-- Work instruction --
Copy word for word the lines from the start of the records through the line that contains "[Open menu] (7, 60)", both included.

--- START ---

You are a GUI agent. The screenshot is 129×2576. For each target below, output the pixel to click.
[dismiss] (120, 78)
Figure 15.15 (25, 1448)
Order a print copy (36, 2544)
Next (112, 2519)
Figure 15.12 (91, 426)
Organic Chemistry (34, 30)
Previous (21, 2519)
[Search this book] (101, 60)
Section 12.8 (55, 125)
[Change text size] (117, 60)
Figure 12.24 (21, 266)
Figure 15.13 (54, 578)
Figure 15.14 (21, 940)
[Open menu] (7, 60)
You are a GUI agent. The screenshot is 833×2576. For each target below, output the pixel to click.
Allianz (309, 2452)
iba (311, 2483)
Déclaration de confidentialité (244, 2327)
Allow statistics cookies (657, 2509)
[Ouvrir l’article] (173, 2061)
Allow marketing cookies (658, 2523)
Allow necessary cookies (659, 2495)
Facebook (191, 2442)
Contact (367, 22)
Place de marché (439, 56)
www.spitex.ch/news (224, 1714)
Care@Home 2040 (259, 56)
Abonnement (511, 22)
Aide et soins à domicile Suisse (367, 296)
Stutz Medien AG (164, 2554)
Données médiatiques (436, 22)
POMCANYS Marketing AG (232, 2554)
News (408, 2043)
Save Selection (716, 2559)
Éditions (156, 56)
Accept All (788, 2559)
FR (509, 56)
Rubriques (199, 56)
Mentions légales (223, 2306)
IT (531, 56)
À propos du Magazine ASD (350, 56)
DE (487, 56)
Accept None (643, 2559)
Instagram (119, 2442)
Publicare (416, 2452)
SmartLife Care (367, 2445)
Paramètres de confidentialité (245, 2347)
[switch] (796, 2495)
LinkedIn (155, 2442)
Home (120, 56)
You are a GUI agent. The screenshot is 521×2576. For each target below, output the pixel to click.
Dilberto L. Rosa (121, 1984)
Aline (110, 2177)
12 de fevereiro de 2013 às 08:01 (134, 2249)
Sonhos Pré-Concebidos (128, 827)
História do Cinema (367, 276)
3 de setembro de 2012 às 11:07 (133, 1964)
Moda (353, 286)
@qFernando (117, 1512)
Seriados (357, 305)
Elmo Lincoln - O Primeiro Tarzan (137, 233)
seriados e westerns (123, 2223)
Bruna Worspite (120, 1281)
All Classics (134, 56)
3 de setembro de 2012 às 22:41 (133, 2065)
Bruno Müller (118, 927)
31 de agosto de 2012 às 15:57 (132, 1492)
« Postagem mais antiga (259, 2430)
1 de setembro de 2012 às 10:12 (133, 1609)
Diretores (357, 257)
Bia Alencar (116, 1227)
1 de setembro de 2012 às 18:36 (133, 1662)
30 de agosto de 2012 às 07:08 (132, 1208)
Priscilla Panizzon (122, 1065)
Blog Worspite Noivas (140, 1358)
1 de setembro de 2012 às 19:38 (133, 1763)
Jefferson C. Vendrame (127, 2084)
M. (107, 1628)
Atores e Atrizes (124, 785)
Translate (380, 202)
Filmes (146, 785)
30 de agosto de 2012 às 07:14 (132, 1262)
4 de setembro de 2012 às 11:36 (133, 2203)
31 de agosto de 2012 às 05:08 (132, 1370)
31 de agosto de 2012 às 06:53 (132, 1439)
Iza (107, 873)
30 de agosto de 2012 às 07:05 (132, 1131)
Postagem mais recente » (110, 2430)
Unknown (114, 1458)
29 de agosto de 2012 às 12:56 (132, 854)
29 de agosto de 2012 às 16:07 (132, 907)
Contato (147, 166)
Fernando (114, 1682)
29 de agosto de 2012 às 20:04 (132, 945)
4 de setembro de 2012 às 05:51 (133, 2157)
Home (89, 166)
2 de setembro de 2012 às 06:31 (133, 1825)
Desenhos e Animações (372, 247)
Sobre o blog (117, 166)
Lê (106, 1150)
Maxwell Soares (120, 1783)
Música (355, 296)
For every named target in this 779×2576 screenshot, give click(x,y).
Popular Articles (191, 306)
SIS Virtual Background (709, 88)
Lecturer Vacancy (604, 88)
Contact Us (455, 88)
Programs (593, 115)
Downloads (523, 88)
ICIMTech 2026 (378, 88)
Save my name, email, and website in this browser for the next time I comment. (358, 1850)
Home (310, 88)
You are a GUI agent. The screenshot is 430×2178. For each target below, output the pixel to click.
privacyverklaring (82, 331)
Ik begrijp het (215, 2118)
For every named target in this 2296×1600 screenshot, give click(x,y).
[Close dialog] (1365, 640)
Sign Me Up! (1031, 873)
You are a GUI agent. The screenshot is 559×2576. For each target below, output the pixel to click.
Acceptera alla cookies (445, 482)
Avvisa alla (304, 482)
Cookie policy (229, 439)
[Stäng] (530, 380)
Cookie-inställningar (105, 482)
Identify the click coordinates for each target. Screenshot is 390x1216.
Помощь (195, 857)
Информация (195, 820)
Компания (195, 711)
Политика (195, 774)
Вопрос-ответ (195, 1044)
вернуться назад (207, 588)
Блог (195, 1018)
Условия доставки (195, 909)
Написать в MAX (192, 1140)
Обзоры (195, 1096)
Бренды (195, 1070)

--- END ---

-- Problem solution --
You are a GUI agent. The screenshot is 129×2576. For each target below, output the pixel to click.
[dismiss] (120, 78)
Figure 15.15 (25, 1448)
Order a print copy (36, 2544)
Next (112, 2519)
Figure 15.12 (91, 426)
Organic Chemistry (34, 30)
Previous (21, 2519)
[Search this book] (101, 60)
Section 12.8 (55, 125)
[Change text size] (117, 60)
Figure 12.24 (21, 266)
Figure 15.13 (54, 578)
Figure 15.14 (21, 940)
[Open menu] (7, 60)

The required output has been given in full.